=== Source document ===
^^^^^^^^

Colorectal cancer risk is not reduced by taking blood pressure medications called beta blockers, according to a new study published online on May 14th.
According to MSN Health, Dr. David Robbins, associate chief of the Center for Advanced Therapeutic Endoscopy at Lenox Hill Hospital in New York City, explained that:
“One of the holy grails in the war on cancer is preventing angiogenesis, which is the growth of new blood vessels to feed tumor cells…Some investigators have speculated that an indirect benefit of certain blood pressure medicines may be to help curb the growth of new blood vessels in breast and perhaps colon cancer.”
Online reports that the study was published in the journal Cancer, and was led by Michael Hoffmeister, who works at the German Cancer Research Center in Heidelberg. The study compared beta blocker use in more than 1,700 colorectal cancer patients to its use in the same number of people who are cancer free.
They also took into account other factors, such as weight, smoking status, and other patient factors. The result was that the researchers found no link between using beta blockers and reduced risk of colon cancer.
The results did not surprise Robbins, who stated:
“The few studies on this matter have been contradictory and it’s unlikely that we’ll ever see this sort of protective effect, since cancer is an incredibly complex disease driven by a myriad of unique biologic pathways.”

^^^^^^^^

=== Source information ===
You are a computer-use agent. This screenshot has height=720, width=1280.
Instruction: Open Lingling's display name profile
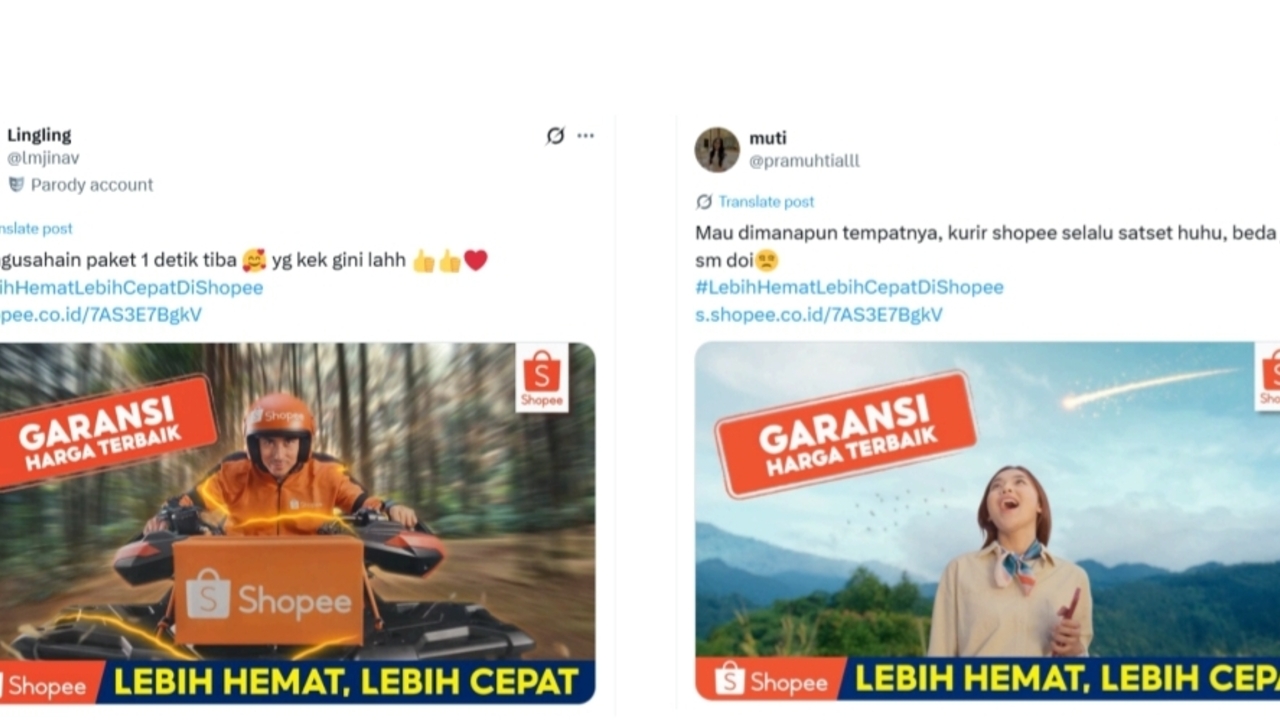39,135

^^^^^^^^

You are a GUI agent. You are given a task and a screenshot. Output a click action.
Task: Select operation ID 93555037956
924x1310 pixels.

^^^^^^^^

=== Required work ===
In the article on beta blockers and colorectal cancer risk, where does the study's leader, Michael Hoffmeister, work?

=== Exercise output ===
At the German Cancer Research Center in Heidelberg.